** THE TASK **
Copy the lines of the listing below verbatim, starting at its first line and stopping after the line that contains "center [292, 460].".

##### SUPPLIED DATA #####

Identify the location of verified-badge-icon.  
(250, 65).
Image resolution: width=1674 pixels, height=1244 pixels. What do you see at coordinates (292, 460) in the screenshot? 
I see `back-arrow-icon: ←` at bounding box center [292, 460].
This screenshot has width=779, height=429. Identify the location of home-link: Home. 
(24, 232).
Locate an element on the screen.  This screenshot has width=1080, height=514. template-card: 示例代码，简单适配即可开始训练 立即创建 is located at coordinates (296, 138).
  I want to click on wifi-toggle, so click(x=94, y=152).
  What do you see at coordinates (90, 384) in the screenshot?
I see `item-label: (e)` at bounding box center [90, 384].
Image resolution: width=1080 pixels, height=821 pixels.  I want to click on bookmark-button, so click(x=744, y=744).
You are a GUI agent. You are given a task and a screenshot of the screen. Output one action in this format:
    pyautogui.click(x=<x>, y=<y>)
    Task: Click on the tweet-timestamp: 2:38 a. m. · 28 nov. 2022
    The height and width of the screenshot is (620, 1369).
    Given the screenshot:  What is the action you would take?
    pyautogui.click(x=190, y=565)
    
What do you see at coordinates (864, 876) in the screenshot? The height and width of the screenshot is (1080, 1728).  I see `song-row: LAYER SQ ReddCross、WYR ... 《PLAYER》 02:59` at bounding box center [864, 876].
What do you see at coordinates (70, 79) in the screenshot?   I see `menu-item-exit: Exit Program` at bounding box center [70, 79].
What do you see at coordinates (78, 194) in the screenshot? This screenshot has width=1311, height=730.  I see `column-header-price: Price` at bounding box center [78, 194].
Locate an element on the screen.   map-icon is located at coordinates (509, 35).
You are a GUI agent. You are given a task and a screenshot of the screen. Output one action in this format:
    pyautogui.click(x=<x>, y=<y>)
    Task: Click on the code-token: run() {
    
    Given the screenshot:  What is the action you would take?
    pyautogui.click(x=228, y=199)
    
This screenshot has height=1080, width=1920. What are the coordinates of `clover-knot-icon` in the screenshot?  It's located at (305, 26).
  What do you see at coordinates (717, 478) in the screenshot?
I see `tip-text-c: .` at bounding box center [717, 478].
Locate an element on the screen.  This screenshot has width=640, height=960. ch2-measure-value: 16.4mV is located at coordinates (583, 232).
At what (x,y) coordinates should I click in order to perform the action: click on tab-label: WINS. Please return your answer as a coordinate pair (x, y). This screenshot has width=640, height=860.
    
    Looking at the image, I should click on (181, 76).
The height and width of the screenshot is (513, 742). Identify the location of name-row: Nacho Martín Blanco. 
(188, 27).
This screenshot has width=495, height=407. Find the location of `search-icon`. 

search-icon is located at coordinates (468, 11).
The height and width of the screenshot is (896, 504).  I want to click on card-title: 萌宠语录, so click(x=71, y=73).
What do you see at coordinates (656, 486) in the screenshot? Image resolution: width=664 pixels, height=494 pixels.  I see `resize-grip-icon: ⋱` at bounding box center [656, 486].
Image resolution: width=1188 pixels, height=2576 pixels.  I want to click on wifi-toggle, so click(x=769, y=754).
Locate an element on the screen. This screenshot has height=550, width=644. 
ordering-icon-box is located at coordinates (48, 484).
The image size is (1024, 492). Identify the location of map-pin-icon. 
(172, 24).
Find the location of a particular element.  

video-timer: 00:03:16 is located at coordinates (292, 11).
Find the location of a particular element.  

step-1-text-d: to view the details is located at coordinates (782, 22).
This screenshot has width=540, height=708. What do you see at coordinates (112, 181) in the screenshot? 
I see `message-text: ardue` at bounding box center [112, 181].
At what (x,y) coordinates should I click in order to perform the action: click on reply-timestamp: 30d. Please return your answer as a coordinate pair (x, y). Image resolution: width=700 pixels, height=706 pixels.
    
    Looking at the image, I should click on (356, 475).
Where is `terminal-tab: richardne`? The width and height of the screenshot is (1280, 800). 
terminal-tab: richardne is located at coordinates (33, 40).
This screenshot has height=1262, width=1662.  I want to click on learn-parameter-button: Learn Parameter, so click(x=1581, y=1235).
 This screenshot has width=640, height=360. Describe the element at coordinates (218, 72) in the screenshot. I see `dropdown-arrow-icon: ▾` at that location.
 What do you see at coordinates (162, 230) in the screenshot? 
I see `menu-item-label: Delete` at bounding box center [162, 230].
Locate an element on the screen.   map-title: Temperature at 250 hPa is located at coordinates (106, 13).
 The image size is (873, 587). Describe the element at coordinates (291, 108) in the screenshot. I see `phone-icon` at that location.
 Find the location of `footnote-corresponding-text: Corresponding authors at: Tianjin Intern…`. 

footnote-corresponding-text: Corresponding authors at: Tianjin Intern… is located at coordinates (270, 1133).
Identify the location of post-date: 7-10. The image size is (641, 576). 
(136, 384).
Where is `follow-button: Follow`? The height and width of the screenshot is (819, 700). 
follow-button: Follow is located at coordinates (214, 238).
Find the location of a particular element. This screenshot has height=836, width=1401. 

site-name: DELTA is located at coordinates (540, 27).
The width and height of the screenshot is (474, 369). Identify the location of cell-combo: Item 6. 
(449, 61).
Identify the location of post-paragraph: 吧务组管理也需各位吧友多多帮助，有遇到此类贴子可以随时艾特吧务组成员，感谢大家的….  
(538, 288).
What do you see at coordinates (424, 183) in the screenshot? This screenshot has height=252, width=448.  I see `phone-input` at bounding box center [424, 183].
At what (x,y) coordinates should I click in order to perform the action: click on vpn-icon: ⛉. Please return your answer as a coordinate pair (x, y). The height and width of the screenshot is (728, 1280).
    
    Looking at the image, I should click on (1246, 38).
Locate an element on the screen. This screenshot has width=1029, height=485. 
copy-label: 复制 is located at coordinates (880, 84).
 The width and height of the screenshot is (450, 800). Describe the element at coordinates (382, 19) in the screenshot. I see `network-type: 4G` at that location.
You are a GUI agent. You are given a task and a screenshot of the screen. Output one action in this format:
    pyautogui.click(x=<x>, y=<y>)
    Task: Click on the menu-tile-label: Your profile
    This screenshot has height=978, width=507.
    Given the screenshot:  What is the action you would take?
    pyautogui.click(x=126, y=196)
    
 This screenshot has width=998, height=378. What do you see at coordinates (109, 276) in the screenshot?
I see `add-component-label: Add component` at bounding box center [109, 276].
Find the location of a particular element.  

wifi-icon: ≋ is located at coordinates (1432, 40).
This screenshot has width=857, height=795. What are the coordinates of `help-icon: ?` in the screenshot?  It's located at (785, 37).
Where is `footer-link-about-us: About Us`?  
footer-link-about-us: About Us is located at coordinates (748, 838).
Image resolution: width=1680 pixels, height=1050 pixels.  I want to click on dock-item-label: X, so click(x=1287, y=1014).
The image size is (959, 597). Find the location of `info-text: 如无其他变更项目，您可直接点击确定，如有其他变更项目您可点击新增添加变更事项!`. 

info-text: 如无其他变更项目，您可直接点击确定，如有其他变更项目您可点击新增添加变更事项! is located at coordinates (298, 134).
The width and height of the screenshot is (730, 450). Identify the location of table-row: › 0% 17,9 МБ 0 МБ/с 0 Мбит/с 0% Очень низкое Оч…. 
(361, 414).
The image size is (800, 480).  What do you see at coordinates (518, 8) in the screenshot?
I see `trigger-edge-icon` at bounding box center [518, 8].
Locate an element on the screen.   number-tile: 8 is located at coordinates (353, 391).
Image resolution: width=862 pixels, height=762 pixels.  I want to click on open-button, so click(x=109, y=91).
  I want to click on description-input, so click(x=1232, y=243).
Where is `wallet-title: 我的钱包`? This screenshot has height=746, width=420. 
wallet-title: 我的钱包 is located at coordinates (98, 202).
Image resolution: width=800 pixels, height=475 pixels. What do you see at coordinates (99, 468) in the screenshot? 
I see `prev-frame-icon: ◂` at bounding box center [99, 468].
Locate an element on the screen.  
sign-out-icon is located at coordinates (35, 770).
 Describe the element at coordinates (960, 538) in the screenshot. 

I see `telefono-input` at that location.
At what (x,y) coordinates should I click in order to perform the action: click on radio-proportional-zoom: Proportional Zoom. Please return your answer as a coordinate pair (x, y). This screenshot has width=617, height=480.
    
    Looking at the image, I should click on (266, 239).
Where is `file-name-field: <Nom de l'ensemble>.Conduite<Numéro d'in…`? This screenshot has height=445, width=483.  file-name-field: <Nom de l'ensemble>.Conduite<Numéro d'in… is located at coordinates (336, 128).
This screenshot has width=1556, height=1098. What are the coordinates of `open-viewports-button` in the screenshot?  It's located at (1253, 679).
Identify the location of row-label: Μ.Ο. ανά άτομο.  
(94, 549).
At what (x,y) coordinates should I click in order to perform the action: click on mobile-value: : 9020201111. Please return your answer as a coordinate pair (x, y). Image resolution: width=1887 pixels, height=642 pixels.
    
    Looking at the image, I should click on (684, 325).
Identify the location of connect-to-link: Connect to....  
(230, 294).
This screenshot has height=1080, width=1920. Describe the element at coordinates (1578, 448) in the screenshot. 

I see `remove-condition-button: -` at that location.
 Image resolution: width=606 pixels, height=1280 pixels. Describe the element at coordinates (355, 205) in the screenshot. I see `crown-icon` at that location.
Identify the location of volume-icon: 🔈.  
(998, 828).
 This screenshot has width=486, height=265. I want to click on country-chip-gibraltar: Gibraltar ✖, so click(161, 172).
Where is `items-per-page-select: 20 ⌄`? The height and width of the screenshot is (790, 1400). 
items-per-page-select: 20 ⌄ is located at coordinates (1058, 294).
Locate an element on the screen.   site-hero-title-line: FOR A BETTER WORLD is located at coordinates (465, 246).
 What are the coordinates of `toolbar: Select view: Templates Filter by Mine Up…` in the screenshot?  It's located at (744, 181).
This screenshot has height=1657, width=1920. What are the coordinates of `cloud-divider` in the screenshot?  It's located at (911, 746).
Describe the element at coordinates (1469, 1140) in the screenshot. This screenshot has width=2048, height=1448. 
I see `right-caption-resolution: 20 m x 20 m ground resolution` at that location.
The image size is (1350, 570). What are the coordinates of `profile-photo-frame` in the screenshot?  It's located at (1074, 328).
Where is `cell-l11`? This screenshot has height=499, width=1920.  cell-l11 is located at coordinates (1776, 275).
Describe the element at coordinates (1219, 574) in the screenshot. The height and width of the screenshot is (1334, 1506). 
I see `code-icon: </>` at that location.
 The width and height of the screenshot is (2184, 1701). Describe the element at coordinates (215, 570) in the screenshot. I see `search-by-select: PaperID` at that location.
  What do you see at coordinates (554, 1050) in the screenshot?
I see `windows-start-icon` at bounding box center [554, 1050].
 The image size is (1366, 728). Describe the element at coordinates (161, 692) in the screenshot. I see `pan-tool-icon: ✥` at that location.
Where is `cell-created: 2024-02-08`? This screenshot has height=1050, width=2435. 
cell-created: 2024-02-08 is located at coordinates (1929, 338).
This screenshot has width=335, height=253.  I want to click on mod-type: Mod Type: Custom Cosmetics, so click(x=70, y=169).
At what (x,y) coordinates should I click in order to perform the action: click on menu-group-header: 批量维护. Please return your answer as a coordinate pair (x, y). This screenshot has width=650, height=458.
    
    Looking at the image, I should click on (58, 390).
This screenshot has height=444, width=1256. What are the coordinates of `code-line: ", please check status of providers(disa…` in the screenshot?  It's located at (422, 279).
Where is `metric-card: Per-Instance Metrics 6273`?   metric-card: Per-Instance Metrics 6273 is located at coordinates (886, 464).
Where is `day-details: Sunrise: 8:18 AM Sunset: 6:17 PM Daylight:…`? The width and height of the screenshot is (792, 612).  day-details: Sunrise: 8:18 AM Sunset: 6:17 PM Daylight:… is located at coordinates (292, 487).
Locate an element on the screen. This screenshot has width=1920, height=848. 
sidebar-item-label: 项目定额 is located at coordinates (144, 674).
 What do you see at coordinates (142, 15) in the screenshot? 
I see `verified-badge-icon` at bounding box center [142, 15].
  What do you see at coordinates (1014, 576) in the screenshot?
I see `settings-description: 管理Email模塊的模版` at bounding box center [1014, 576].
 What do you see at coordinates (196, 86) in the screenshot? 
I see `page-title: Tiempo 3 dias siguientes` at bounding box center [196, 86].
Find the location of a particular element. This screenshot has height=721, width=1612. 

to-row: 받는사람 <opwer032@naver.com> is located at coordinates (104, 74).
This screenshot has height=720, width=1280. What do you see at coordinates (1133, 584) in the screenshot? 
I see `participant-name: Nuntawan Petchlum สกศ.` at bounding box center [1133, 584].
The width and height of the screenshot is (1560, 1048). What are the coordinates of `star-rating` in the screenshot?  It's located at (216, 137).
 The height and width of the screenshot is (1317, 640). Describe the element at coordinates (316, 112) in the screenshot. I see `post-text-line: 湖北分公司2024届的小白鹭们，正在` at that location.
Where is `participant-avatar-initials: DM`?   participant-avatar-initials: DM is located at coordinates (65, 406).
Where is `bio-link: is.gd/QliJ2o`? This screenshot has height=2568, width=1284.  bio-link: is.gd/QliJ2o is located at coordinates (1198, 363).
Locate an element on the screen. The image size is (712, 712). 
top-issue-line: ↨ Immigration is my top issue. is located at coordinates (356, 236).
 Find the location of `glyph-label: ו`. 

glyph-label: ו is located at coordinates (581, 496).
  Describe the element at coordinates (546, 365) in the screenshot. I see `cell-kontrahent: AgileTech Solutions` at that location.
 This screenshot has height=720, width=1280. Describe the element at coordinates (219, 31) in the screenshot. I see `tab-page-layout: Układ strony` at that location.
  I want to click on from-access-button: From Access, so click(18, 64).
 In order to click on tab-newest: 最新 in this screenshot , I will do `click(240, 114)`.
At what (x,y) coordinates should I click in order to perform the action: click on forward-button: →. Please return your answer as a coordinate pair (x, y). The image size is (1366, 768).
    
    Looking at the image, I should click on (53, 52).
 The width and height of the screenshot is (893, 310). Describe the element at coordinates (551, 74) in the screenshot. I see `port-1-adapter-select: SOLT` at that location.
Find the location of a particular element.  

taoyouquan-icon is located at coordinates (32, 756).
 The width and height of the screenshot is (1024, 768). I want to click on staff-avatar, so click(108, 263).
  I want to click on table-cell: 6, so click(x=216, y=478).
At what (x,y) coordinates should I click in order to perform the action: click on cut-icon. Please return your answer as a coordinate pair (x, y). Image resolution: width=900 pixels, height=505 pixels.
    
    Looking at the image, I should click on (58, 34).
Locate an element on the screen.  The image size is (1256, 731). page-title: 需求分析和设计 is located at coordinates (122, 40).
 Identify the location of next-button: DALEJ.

#####

** ANSWER TO THE PROBLEM **
Identify the location of verified-badge-icon.  
(250, 65).
Image resolution: width=1674 pixels, height=1244 pixels. What do you see at coordinates (292, 460) in the screenshot? 
I see `back-arrow-icon: ←` at bounding box center [292, 460].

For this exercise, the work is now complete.